I was hesitating to download this audio book because I read Neverwhere years ago for a book club read and it was too disturbing and dark for my taste to finish. Having said that, in no way am I saying Gailman is not a good writer. He is s superb story teller and his imagination is really something else.
Have you ever heard Him speak? I can listen to Him talk all day long. Anyhow, I came across The Ocean At The End of The Lane last night and decided to take a chance. Wow, am I glad I did! I was literally drawn in from the first few lines. That really says a lot about the story. At first, I was thinking maybe because it was His voice that is so mesmerizing…. but I think it’s everything about the story, the characters and the way He is weaving the tale. This is one story I am going to be sad when I get to the end of it.
Stephanie M. Hopkins
About the book:
The Ocean At The End Of The Lane by Neil Gailman
Sussex, England. A middle-aged man returns to his childhood home to attend a funeral. Although the house he lived in is long gone, he is drawn to the farm at the end of the road, where, when he was seven, he encountered a most remarkable girl, Lettie Hempstock, and her mother and grandmother. He hasn’t thought of Lettie in decades, and yet as he sits by the pond (a pond that she’d claimed was an ocean) behind the ramshackle old farmhouse, the unremembered past comes flooding back. And it is a past too strange, too frightening, too dangerous to have happened to anyone, let alone a small boy.

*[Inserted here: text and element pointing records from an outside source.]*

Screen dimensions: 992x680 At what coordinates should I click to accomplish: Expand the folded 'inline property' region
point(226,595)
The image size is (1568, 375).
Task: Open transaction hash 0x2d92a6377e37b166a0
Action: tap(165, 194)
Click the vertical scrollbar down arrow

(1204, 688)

Forty years earlier, a man committed suicide in a stolen car at this farm at the end of the road. Like a fuse on a firework, his death lit a touchpaper and resonated in unimaginable ways. The darkness was unleashed, something scary and thoroughly incomprehensible to a little boy. And Lettie—magical, comforting, wise beyond her years—promised to protect him, no matter what.
A groundbreaking work from a master, The Ocean at the End of the Lane is told with a rare understanding of all that makes us human, and shows the power of stories to reveal and shelter us from the darkness inside and out. It is a stirring, terrifying, and elegiac fable as delicate as a butterfly’s wing and as menacing as a knife in the dark.
Good post! The book was excellent. I read it when it first came out.